**Objective:**
Rewrite the items below, replacing "Instruction" with "Directive" wherever it appears and keeping everything else the same.

**Interface element items:**
○ ○ ○ ○ ○ ○ ○
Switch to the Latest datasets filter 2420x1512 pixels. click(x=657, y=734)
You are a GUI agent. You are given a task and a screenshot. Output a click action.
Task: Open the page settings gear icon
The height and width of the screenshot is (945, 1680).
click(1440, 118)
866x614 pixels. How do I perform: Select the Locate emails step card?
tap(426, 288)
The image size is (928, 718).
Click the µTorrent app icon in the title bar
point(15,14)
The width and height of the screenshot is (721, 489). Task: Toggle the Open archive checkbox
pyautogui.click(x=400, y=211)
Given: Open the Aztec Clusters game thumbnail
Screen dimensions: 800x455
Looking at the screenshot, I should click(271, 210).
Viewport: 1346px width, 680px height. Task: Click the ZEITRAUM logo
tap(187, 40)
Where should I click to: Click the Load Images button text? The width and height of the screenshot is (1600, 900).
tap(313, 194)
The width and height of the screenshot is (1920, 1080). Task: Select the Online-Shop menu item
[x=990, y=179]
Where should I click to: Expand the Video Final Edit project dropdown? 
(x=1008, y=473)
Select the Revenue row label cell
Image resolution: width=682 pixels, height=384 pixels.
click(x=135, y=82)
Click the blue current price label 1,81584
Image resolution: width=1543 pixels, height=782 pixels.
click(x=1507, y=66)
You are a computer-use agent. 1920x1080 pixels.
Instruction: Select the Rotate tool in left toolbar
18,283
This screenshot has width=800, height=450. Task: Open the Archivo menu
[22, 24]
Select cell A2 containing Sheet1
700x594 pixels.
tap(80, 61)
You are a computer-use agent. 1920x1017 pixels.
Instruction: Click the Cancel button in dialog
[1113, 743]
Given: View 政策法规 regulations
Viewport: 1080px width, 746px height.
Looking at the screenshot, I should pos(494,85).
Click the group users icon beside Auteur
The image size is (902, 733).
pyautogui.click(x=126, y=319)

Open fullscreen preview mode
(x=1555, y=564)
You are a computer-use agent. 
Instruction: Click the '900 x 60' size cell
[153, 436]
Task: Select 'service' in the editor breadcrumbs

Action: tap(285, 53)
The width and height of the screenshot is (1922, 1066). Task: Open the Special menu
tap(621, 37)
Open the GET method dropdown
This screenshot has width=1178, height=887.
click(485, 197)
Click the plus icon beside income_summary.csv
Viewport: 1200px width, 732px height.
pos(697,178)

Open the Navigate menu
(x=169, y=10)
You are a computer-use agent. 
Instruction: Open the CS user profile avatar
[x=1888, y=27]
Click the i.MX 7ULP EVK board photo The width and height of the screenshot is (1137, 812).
○ ○ ○ ○ ○ ○ ○
**Problem solution:**
Switch to the Latest datasets filter 2420x1512 pixels. click(x=657, y=734)
You are a GUI agent. You are given a task and a screenshot. Output a click action.
Task: Open the page settings gear icon
The height and width of the screenshot is (945, 1680).
click(1440, 118)
866x614 pixels. How do I perform: Select the Locate emails step card?
tap(426, 288)
The image size is (928, 718).
Click the µTorrent app icon in the title bar
point(15,14)
The width and height of the screenshot is (721, 489). Task: Toggle the Open archive checkbox
pyautogui.click(x=400, y=211)
Given: Open the Aztec Clusters game thumbnail
Screen dimensions: 800x455
Looking at the screenshot, I should click(271, 210).
Viewport: 1346px width, 680px height. Task: Click the ZEITRAUM logo
tap(187, 40)
Where should I click to: Click the Load Images button text? The width and height of the screenshot is (1600, 900).
tap(313, 194)
The width and height of the screenshot is (1920, 1080). Task: Select the Online-Shop menu item
[x=990, y=179]
Where should I click to: Expand the Video Final Edit project dropdown? 
(x=1008, y=473)
Select the Revenue row label cell
Image resolution: width=682 pixels, height=384 pixels.
click(x=135, y=82)
Click the blue current price label 1,81584
Image resolution: width=1543 pixels, height=782 pixels.
click(x=1507, y=66)
You are a computer-use agent. 1920x1080 pixels.
Directive: Select the Rotate tool in left toolbar
18,283
This screenshot has width=800, height=450. Task: Open the Archivo menu
[22, 24]
Select cell A2 containing Sheet1
700x594 pixels.
tap(80, 61)
You are a computer-use agent. 1920x1017 pixels.
Directive: Click the Cancel button in dialog
[1113, 743]
Given: View 政策法规 regulations
Viewport: 1080px width, 746px height.
Looking at the screenshot, I should pos(494,85).
Click the group users icon beside Auteur
The image size is (902, 733).
pyautogui.click(x=126, y=319)

Open fullscreen preview mode
(x=1555, y=564)
You are a computer-use agent. 
Directive: Click the '900 x 60' size cell
[153, 436]
Task: Select 'service' in the editor breadcrumbs

Action: tap(285, 53)
The width and height of the screenshot is (1922, 1066). Task: Open the Special menu
tap(621, 37)
Open the GET method dropdown
This screenshot has width=1178, height=887.
click(485, 197)
Click the plus icon beside income_summary.csv
Viewport: 1200px width, 732px height.
pos(697,178)

Open the Navigate menu
(x=169, y=10)
You are a computer-use agent. 
Directive: Open the CS user profile avatar
[x=1888, y=27]
Click the i.MX 7ULP EVK board photo The width and height of the screenshot is (1137, 812).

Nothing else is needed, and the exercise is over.